MMLU(Accuracy↑) | LAMBADA(Accuracy↑ ) | WikiText-2(PPL↓) | WikiText-103(PPL↓) | PTB(PPL↓) | |
---|---|---|---|---|---|
FP16 | 44.751 | 80.206 | 10.901 | 10.759 | 18.964 |
INT8 | 44.709 | 80.206 | 10.904 | 10.763 | 18.994 |
INT4 | 44.801 | 79.468 | 11.167 | 11.046 | 19.535 |
Hardware | GPU Memory | Precison | 512 | 1024 | 2048 |
---|---|---|---|---|---|
8 * A100 | 40 GB | FP16 | 45.21 s | 89.00 s | 179.22 s |
8 * V100 | 32 GB | INT8 | 106.35 s | 216.50 s | 449.17 s |
4 * RTX 3090 | 24 GB | INT4 | 138.66 s | 292.69 s | 649.64 s |
8 * RTX 2080 Ti | 11 GB | INT4 | 117.39 s | 240.96 s | 528.66 s |
The above results in the table is tests with SAT. Using FasterTransformer can speed up more than 2X, as shown in the table below, and the detailed usage is shown in Inference with FasterTransformer.
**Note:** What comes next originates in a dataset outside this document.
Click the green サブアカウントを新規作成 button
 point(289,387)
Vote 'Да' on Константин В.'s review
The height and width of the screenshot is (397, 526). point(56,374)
Hardware | GPU Memory | Precison | 128 Encode / Decode | 512 Encode / Decode | 1024 Encode / Decode | 2048 Encode / Decode |
---|---|---|---|---|---|---|
8 * A100 | 40 GB | INT4 | 145 ms / 4.29 s | 183 ms / 17.7 s | 313 ms / 37.8 s | 495 ms / 86.0 s |
4 * A100 | 80 GB | INT4 | 174 ms / 6.62 s | 272 ms / 27.1 s | 439 ms / 56.2 s | 810 ms / 123 s |
8 * V100 | 32 GB | INT4 | 309 ms / 6.97 s | 666 ms / 28.1 s | 1208 ms / 58.4 s | 2304 ms / 125 s |
4 * V100 | 32 GB | INT4 | 448 ms / 11.4 s | 843 ms / 45.87 s | 1488 ms / 93.5 s | 2803 ms / 196 s |
8 * RTX 3090 | 24 GB | INT4 | 283 ms / 5.07 s | 915 ms / 20.5 s | 1793 ms / 42.7 s | 3477 ms / 90.3 s |
4 * RTX 3090 | 24 GB | INT4 | 374 ms / 8.16 s | 1300 ms / 32.3 s | OOM / 66.5 s | OOM / 150 s |
8 * RTX 2080 Ti | 11 GB | INT4 | 392 ms / 6.77 s | 1044 ms / 27.29 s | OOM / 56.02 s | OOM / OOM |
Typical methods quantize both model weights and activations to INT8, enabling the INT8 matrix multiplication kernel for efficiency. However, we found that there are outliers in GLM-130B's activations, making it hard to reduce the precision of activations.
Concurrently, researchers from Meta AI also found the emergent outliers issue in large-scale transformers (>6.8B), which is consistent with our observations on GLM-130B. They conducted an in-depth analysis and found that the outliers make up only about 0.1% of all feature dimensions, so it's possible to make a decomposition for matrix multiplication that focuses on high precision multiplication for these particular dimensions.
Distribution of outliers (the white ones) in GLM-130B's activation |
Unfortunately, the outliers in GLM-130B can sometimes make up at most 30% of the feature dimension, possibly because we used GLU as a variant of FFN. Therefore, a mixed-precision decomposition for matmul can be much less efficient than a single FP16 matmul. After a few weeks of trial, we finally decided to keep the precision of activations to FP16 and only consider the quantization of model weights. In that case, the quantized model parameters are dynamically converted to FP16 precision at runtime, introducing a small computational overhead but greatly reducing GPU memory requirements for storing model weights.
We quantized all linear layers as they take up most of the model parameters. All model weights, excluding input/output embedding, layernorm and bias terms are quantized using vector-wise symmetric quantization. At the quantization precision of INT4, two INT4 weights are compressed into one INT8 weight for saving GPU memory usage, so that only 70GB of GPU memory approximately is required for INT4 model weights.